Though she was a grown woman, somehow she hadn’t let herself think that last part through. She would see it through. She knew that. She wasn’t going to faint this close to the finish line. But how could she bear to take this angry stranger’s weight upon her? Once they were behind closed doors, would he become, somehow, her dear friend again?
But there would be no reprieve, no hoping he might delay the consummation, no blotting herself out with drink as she’d done with the real Gavin Guile—Ironfist might know that story, and he could give her no excuse to annul the marriage. She would take him to her bed, and she would do it sober, and she would meet his eyes while she did it.
Would she feign pleasure while she betrayed the only man she’d ever loved?
Orholam have mercy, what if she
felt
pleasure?
Would she hold back some position, some act, hoping to hold on to some piece of her own soul?
For some reason, until now, Karris had thought of dishonoring her office and dishonoring Ironfist and Gavin as somehow external: those would be acts others would judge unfairly, not understanding why she did them or how much good she was accomplishing. When she’d thought of her betrayals, she’d imagined only before she did what had to be done, and after.
Now she couldn’t help but imagine the
during
.
But she would do it. To save her people, she was going to do it, even if for every moment of it she imagined Gavin somehow walking in on her, she was going to do it.

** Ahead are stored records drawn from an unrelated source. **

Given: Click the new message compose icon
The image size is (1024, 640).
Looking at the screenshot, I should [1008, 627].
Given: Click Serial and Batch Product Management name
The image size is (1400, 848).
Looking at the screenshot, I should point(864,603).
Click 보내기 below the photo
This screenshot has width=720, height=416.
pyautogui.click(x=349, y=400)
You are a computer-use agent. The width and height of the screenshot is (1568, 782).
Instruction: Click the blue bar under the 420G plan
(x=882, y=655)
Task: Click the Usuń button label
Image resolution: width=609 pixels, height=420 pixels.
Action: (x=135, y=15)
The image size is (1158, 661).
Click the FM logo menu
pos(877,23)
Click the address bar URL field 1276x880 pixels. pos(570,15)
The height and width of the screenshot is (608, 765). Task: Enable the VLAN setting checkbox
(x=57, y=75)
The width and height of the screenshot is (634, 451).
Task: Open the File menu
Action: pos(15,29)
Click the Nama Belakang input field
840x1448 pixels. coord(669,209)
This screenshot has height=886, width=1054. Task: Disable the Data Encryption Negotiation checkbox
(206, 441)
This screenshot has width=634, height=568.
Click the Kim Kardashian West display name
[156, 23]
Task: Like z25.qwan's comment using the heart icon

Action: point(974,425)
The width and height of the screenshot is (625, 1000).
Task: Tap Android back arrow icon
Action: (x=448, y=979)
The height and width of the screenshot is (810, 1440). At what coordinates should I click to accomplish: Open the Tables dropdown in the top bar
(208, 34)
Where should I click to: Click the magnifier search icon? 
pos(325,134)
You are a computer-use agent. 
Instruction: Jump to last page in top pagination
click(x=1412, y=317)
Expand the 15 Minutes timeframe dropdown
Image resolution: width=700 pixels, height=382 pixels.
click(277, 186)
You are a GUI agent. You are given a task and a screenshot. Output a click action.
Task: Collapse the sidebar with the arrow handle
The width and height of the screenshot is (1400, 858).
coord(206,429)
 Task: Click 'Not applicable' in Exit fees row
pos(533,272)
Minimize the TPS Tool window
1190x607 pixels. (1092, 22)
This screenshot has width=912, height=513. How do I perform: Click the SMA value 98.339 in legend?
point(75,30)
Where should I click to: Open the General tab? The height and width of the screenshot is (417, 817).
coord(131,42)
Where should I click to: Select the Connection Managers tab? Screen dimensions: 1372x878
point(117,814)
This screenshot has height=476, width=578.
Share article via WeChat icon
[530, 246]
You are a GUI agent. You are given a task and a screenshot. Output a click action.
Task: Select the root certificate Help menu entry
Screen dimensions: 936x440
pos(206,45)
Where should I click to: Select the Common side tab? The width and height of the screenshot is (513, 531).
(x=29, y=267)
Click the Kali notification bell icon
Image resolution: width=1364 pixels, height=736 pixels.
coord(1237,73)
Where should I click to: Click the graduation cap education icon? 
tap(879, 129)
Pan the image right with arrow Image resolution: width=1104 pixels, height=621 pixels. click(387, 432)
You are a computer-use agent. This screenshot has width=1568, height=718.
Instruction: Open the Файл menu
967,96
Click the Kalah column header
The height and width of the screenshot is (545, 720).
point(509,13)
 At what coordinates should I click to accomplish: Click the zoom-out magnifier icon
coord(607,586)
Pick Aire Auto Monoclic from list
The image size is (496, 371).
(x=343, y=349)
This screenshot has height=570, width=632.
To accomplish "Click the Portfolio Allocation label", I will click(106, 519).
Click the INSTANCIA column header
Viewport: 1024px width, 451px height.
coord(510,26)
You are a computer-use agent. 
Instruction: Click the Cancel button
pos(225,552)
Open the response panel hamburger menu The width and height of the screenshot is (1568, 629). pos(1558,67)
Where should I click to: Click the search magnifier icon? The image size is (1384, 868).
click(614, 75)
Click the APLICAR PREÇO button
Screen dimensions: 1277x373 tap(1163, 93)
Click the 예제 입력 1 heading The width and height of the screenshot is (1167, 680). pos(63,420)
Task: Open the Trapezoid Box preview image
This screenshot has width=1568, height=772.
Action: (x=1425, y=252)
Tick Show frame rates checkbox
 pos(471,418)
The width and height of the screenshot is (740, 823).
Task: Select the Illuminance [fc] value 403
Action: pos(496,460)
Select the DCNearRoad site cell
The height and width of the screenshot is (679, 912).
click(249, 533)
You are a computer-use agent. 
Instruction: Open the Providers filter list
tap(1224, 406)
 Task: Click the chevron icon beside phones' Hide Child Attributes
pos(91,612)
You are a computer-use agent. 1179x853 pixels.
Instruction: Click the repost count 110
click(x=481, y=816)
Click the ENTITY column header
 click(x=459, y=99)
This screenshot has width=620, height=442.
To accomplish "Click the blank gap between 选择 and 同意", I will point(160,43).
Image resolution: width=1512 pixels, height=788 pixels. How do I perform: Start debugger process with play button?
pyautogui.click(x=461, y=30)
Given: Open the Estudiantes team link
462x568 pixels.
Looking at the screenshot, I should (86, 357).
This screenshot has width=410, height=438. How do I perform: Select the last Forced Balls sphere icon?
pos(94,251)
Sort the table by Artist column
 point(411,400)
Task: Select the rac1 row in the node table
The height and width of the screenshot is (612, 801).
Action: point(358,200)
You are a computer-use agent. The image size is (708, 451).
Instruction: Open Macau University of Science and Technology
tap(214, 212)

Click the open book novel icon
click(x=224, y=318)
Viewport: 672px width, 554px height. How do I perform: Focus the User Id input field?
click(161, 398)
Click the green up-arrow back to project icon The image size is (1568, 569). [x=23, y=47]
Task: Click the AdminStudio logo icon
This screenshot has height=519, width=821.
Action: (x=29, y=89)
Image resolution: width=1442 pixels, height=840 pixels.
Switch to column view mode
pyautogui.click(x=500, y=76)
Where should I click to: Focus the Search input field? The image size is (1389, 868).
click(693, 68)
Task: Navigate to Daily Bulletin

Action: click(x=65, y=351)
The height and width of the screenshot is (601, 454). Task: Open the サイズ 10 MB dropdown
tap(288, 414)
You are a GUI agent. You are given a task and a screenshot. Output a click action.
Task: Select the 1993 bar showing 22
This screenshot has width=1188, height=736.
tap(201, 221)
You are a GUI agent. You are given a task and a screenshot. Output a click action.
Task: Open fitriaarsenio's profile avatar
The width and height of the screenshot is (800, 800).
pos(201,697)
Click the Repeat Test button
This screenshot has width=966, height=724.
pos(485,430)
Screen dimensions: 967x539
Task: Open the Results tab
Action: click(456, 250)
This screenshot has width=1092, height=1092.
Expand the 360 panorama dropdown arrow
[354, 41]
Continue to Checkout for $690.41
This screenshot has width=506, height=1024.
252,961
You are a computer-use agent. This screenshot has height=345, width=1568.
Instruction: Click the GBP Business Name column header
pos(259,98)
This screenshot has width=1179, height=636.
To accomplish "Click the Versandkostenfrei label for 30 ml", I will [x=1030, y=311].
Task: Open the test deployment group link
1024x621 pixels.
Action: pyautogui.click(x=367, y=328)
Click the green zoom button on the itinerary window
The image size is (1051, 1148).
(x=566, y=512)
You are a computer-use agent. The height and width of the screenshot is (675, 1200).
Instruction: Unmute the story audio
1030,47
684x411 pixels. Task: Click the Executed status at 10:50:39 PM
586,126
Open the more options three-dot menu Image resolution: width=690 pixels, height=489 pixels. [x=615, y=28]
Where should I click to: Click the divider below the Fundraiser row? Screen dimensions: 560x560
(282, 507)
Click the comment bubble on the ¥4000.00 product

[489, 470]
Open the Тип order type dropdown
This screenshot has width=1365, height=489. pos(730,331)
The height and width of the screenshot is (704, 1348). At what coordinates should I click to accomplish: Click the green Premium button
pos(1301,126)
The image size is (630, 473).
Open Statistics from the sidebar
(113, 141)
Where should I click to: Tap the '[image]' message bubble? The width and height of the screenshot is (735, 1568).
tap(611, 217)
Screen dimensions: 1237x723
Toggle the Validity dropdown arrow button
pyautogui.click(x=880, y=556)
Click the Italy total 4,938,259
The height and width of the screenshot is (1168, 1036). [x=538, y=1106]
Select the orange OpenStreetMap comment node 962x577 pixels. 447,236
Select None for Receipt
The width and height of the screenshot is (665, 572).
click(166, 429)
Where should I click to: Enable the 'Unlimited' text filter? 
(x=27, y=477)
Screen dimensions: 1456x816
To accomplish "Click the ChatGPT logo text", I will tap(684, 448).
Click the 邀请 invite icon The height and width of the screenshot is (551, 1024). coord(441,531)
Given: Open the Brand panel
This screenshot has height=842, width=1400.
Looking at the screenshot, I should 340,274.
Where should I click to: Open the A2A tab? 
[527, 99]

Finally, King Ironfist spoke, looking at Andross. “I gave you the best years of my life. My brother, Hanishu, did, too, and then he died for you. And in return, you threw me out like garbage, and then you ordered the murder of my sister.” Now the new king stared at them both, and Karris wasn’t spared the heat of his gaze.
She suddenly felt things sliding off-kilter, like a wagon too heavily loaded careening down a thin mountain road suddenly jumping out of the safety of the ruts to where the cliffs waited.
“This is not a negotiation. This is an ultimatum,” King Ironfist said. “You’ve taken my family from me. You want my help? I want a dead Guile. You, old man. Or you, Karris. Or Kip. You decide.”
“Or Zymun?” Andross asked quickly, as if he were merely gathering information.
“Ha! How much of a fool do you think I am?” Ironfist barked. “No. I’m not here to solve Guile problems. I’m here to be one. You decide. I’ll be back at midnight to see the deed done. If you don’t, we join the White King.”
Without another word, without a look back, Ironfist and his retinue strode from the hall, their footsteps echoing loudly in the utter silence of hundreds of noblemen and women who could only stare at one another in wide-eyed fear.
Andross had thought he was so smart. Andross had been so sure Ironfist would do the rational thing, the thing Andross would do. But Ironfist wasn’t rational; he was grieving; he was furious, and he was hell-bent on revenge.
Ironfist was sounding a death knell that couldn’t be unrung. The satrapies would die—if not tomorrow, then next year. After this, even if Paria and the Chromeria together defeated the White King, this blood Ironfist demanded
would
be answered with blood. But Karris couldn’t blame him. Not in the least. Ironfist hated injustice; it was something she’d always admired about him. And she and Andross had murdered his people first.